===== Data records

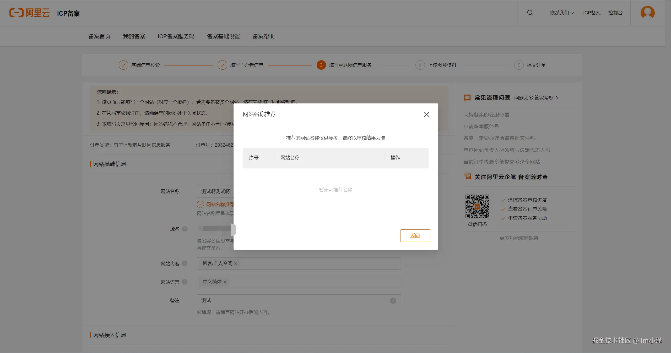Click the help icon beside 网站内容
This screenshot has height=353, width=671.
(x=185, y=263)
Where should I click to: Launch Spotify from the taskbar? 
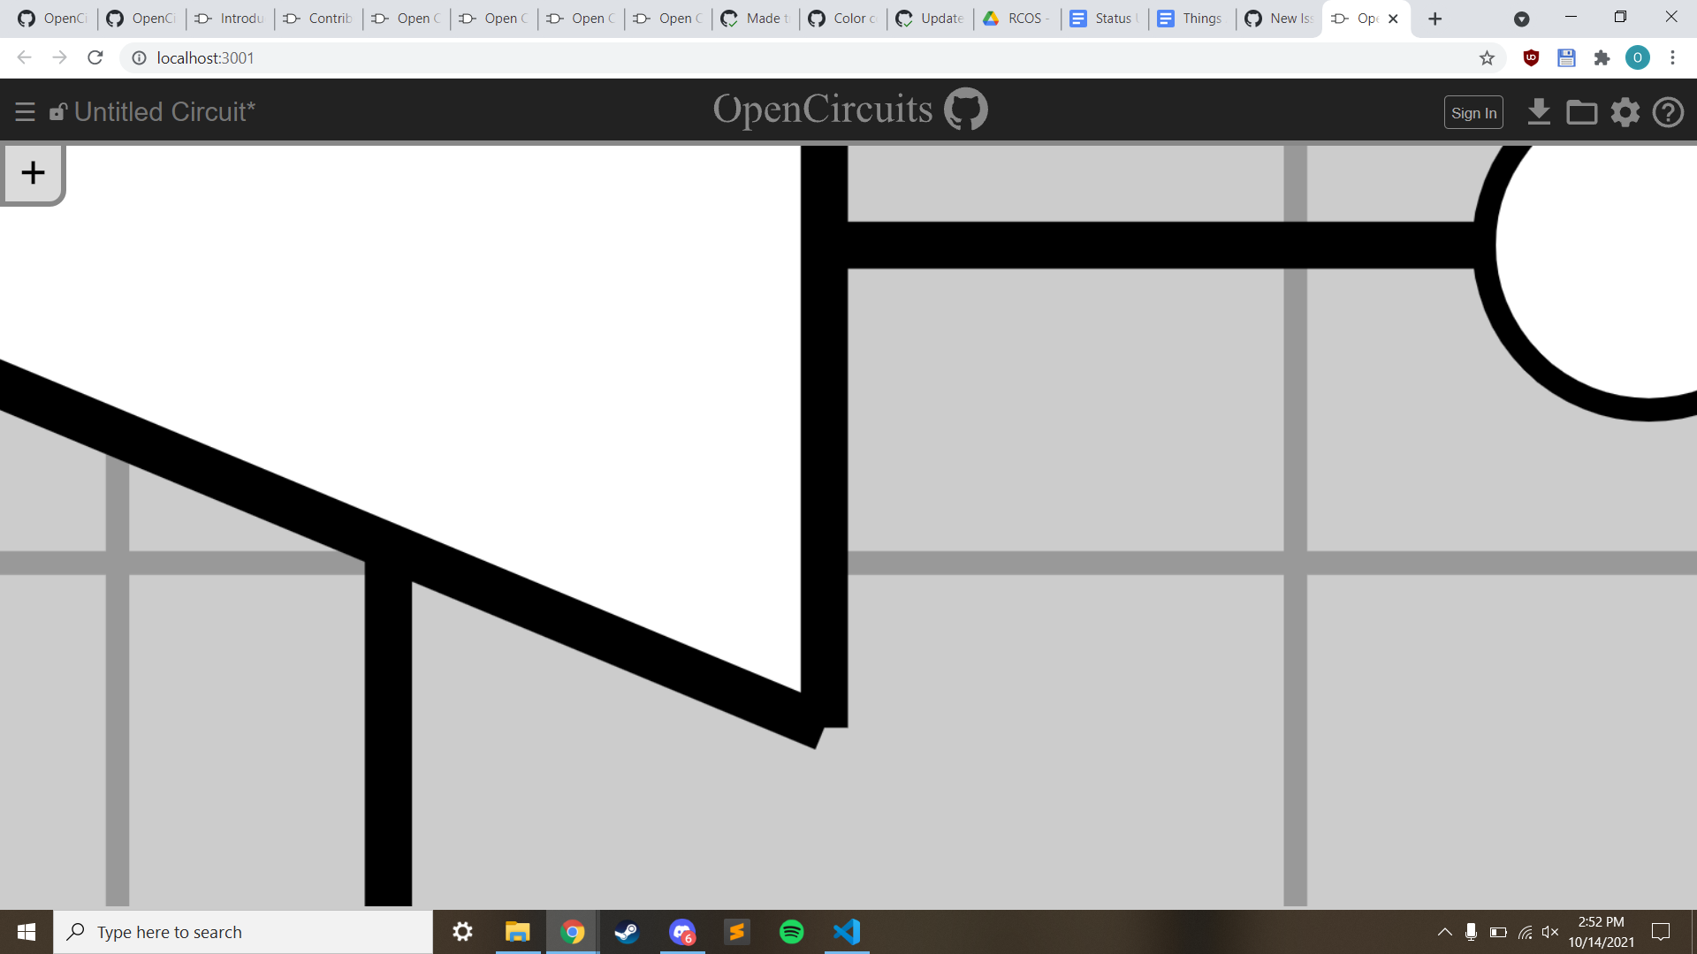[792, 932]
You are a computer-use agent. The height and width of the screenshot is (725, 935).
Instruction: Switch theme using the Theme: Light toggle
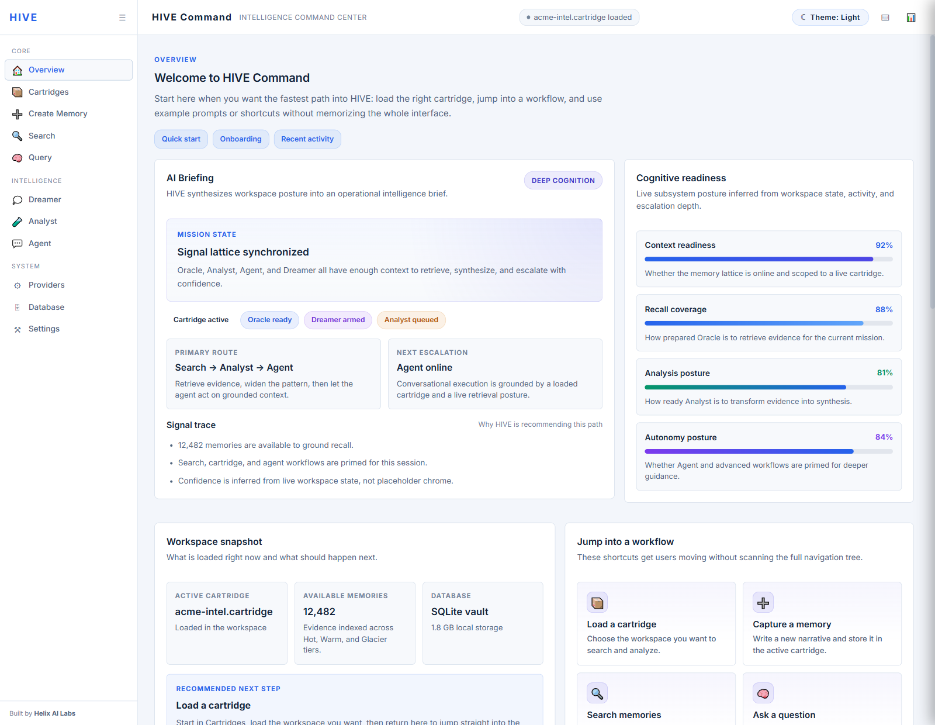click(x=830, y=17)
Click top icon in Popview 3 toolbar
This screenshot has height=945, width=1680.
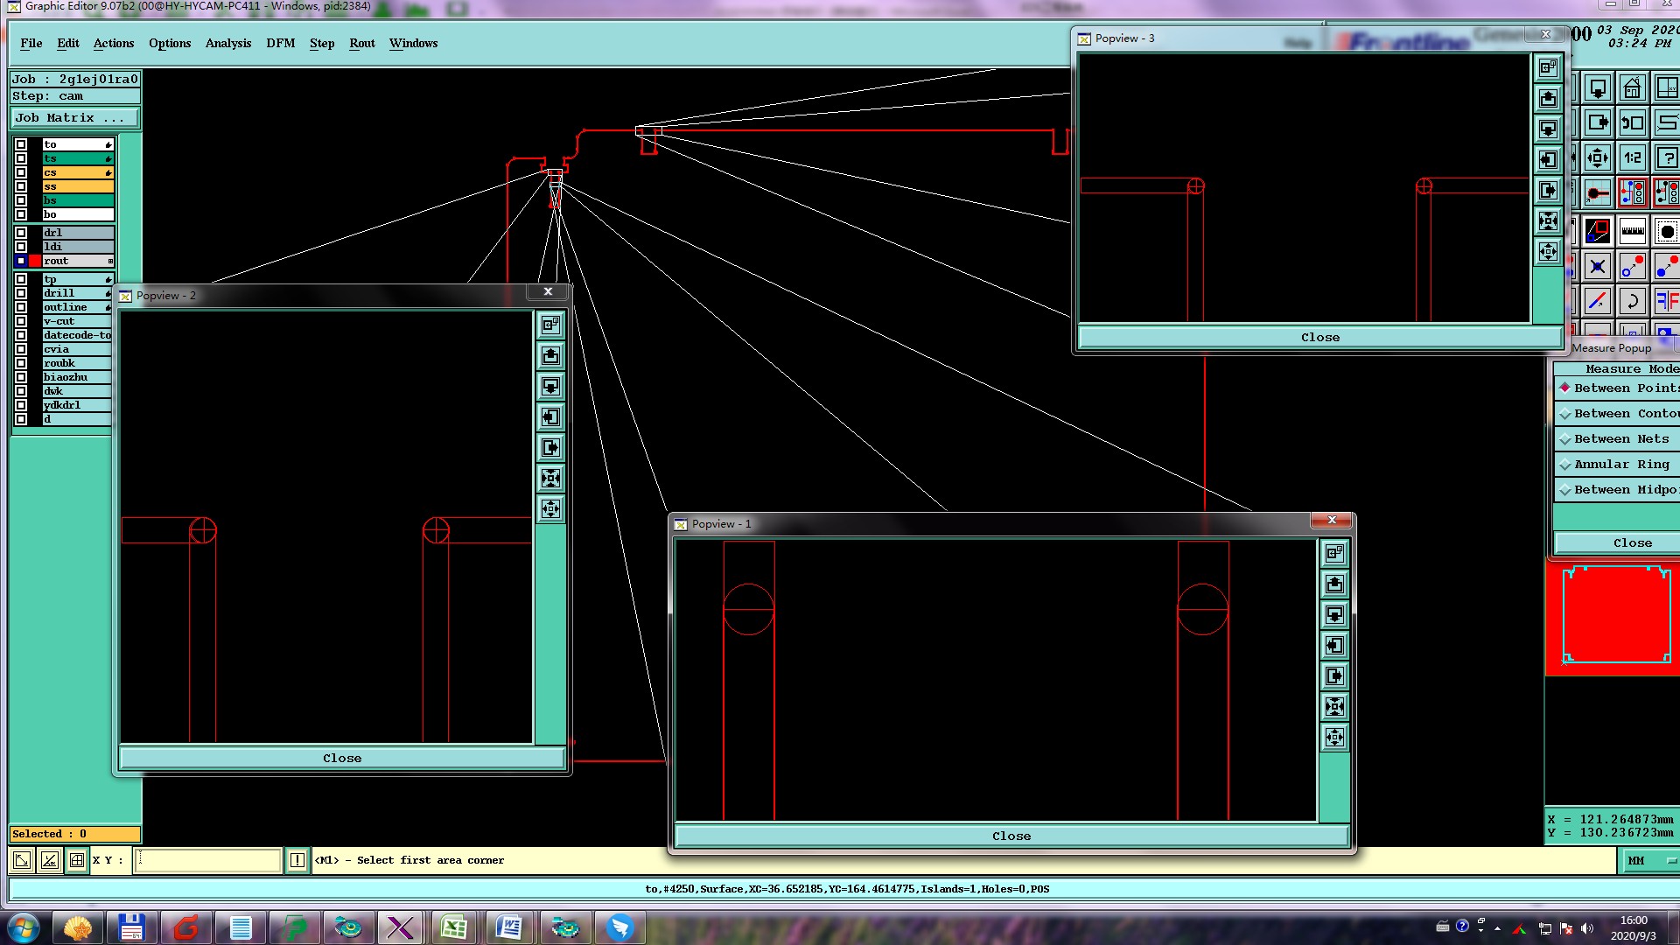[1548, 67]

==========

* **Aim of the exercise**: I would like you to retype exactly the lines running from the one containing "Where should I" to the last line of the entries, both included, leaving all pictures out.

* **Written solution**:
Where should I click to: Launch Spotify from the taskbar? 
[792, 932]
You are a computer-use agent. The height and width of the screenshot is (725, 935).
Instruction: Switch theme using the Theme: Light toggle
click(x=830, y=17)
Click top icon in Popview 3 toolbar
This screenshot has height=945, width=1680.
[1548, 67]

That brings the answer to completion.